• [Page excerpt]:
****************************************
Metaphor 4: ChatGPT and Human Conversations
If Nora’s like ChatGPT–does that mean I’m like its user? Perhaps.
I have some experience with the world that tells me that 3 1/2 year-olds don’t usually understand maps. I also knew that we were probably not going to run into 4 two-way forks on our hike (we were near the end). I knew I shouldn’t follow her directions.
BUT. I did–sort of–make one assumption of “truth”. It seemed like she knew what left and right were. In other words, I dismissed the obvious “hallucinations”–that she read the map–but I did question something that was more plausible.
I have found myself making similar mistakes with LLMs. I know not to accept facts without additional research. But, the other day, when asking for feedback on an activity, I assumed the feedback was based on the activity. But it wasn’t necessarily so–in fact, when investigating further, I found much of it was pretty generic.
What Does this Mean For Using AI?
****************************************
• [The data]:
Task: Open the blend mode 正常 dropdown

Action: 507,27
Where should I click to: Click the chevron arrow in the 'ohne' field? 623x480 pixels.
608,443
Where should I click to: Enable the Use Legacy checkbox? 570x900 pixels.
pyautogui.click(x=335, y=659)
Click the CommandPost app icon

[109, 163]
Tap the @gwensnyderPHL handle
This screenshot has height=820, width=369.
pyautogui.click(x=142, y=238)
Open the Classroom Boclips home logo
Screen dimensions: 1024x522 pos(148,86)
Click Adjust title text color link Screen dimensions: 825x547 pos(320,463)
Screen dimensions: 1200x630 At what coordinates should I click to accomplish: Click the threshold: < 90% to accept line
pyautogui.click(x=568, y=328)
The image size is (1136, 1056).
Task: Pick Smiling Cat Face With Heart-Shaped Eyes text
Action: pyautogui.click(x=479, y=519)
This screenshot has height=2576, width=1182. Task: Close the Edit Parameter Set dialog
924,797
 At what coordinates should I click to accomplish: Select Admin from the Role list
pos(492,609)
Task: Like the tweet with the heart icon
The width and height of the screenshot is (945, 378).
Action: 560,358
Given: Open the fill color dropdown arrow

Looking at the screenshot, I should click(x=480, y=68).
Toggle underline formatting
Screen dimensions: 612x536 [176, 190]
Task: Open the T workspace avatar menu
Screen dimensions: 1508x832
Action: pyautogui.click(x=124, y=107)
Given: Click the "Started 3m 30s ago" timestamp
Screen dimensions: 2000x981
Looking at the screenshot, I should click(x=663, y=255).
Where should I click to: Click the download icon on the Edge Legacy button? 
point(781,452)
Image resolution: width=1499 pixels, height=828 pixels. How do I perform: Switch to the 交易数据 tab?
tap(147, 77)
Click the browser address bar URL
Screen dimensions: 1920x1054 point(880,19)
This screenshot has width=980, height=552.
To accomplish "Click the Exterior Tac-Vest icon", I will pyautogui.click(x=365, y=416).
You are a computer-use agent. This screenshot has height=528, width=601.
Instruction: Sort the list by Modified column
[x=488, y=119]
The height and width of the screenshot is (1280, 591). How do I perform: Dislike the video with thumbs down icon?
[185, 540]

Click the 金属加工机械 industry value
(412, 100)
****************************************
• [Directions for this task]: Update the ChatGPT passage between "I have some" and "For Using AI?", inclusive, so that "feedback" becomes "comments". Ignore the rows entirely.

• [Answer section]:
I have some experience with the world that tells me that 3 1/2 year-olds don’t usually understand maps. I also knew that we were probably not going to run into 4 two-way forks on our hike (we were near the end). I knew I shouldn’t follow her directions.
BUT. I did–sort of–make one assumption of “truth”. It seemed like she knew what left and right were. In other words, I dismissed the obvious “hallucinations”–that she read the map–but I did question something that was more plausible.
I have found myself making similar mistakes with LLMs. I know not to accept facts without additional research. But, the other day, when asking for comments on an activity, I assumed the comments was based on the activity. But it wasn’t necessarily so–in fact, when investigating further, I found much of it was pretty generic.
What Does this Mean For Using AI?